I've looked at the elog calls in the source, about 1700 in total (only
elog(ERROR)). If we mapped these to the SQL error codes then we'd have
about two dozen calls with an assigned code and the rest being "other".
The way I estimate it (I didn't really look at *each* call, of course) is
that about 2/3 of the calls are internal panic calls ("cache lookup of %s
failed"), 1/6 are SQL-level problems, and the rest are operating system,
storage problems, "not implemented", misconfigurations, etc.
A problem that makes this quite hard to manage is that many errors can be
reported from several places, e.g., the parser, the executor, the access
method. Some of these messages are probably not readily reproduceable
because they are caught elsewhere.
Consequentially, the most pragmatic approach to assigning error codes
might be to just pick some numbers and give them out gradually. A
hierarchical subsystem+code might be useful, beyond that it really depends
on what we expect from error codes in the first place. Does anyone have
good experiences from other products?
Essentially, I envision making up a new function, say "elogc", which has
elogc(<level>, [<subsys>,?] <code>, message...)
where the code is some macro, the expansion of which is to be determined.
A call to "elogc" would also require a formalized message wording, adding
the error code to the documentation, which also requires having a fairly
good idea how the error can happen and how to handle it.
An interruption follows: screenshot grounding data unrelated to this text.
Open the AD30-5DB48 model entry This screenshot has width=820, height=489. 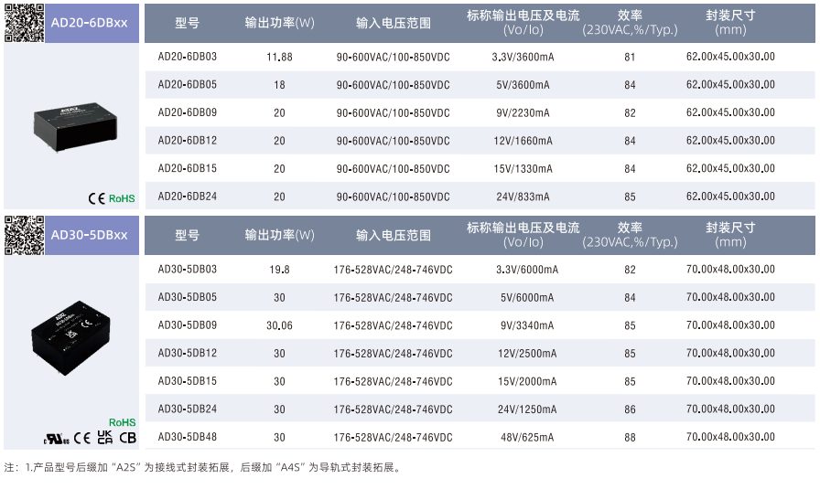(x=188, y=437)
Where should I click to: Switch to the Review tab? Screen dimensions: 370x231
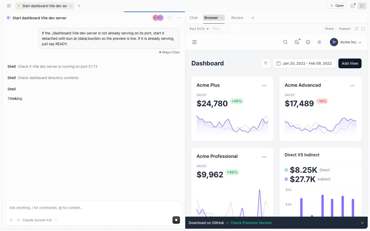pos(237,18)
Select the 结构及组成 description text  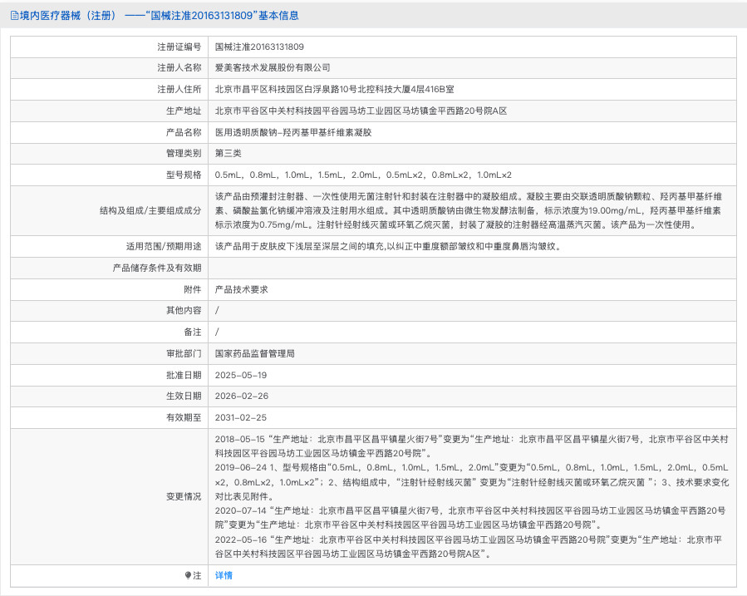(x=474, y=209)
This could
perhaps even be automated to some extent.
All the calls that are not converted yet will be assigned a to the generic
"internal error" class; most of them will stay this way.
As for translations, I don't think we have to worry about this right now.
Assuming that we would use gettext or something similar, we can tell it
that all calls to elog (or "elogc" or whatever) contain translatable
strings, so we don't have to uglify it with gettext(...) or _(...) calls
or what else.
So we need some good error numbering scheme. Any ideas?